# WHAT YOU NEED TO DO:
Extract every line in the entries below that contains the word "Where", and copy each one in full.

[Target position records]
--------------------

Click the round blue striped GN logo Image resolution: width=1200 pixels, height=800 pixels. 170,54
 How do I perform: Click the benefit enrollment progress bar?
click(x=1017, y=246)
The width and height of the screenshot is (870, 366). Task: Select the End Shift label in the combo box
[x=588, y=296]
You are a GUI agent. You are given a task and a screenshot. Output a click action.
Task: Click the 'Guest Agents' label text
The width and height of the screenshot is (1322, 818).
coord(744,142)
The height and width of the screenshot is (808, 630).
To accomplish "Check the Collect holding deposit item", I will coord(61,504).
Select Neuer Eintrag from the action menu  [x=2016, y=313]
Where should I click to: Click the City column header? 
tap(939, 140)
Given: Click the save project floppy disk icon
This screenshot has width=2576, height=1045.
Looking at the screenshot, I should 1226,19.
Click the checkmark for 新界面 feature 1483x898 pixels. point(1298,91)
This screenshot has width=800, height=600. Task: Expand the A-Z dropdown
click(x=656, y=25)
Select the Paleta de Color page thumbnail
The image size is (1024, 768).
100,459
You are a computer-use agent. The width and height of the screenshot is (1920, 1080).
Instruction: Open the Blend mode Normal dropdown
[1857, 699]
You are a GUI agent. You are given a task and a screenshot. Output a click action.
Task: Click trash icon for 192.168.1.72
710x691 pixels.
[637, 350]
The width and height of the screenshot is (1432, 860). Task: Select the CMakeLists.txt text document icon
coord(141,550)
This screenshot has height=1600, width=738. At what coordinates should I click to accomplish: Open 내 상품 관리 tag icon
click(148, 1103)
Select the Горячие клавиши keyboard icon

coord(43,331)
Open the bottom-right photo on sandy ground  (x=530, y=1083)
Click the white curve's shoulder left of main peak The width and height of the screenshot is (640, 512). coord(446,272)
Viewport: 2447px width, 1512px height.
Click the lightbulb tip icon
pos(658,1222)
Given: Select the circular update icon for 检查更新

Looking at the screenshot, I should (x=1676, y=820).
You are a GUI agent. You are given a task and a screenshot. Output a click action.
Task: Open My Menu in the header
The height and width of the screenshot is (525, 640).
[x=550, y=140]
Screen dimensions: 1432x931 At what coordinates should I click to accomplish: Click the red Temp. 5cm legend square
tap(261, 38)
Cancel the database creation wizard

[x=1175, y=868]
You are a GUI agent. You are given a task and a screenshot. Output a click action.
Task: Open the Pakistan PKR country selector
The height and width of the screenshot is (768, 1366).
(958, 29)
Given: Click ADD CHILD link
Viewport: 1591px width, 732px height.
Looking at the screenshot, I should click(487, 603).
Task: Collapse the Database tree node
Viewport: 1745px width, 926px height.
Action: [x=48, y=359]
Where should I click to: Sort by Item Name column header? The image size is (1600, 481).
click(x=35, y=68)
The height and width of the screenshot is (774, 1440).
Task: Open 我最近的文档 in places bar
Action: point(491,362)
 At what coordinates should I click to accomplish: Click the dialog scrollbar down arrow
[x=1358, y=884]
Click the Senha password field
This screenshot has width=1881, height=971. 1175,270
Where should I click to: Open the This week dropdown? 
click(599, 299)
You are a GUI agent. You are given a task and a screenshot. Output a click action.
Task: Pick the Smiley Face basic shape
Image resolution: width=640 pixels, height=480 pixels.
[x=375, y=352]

--------------------

# CORRECT RESULT:
Where should I click to: Click the City column header? 
Where should I click to: Sort by Item Name column header? The image size is (1600, 481).
Where should I click to: Open the This week dropdown? 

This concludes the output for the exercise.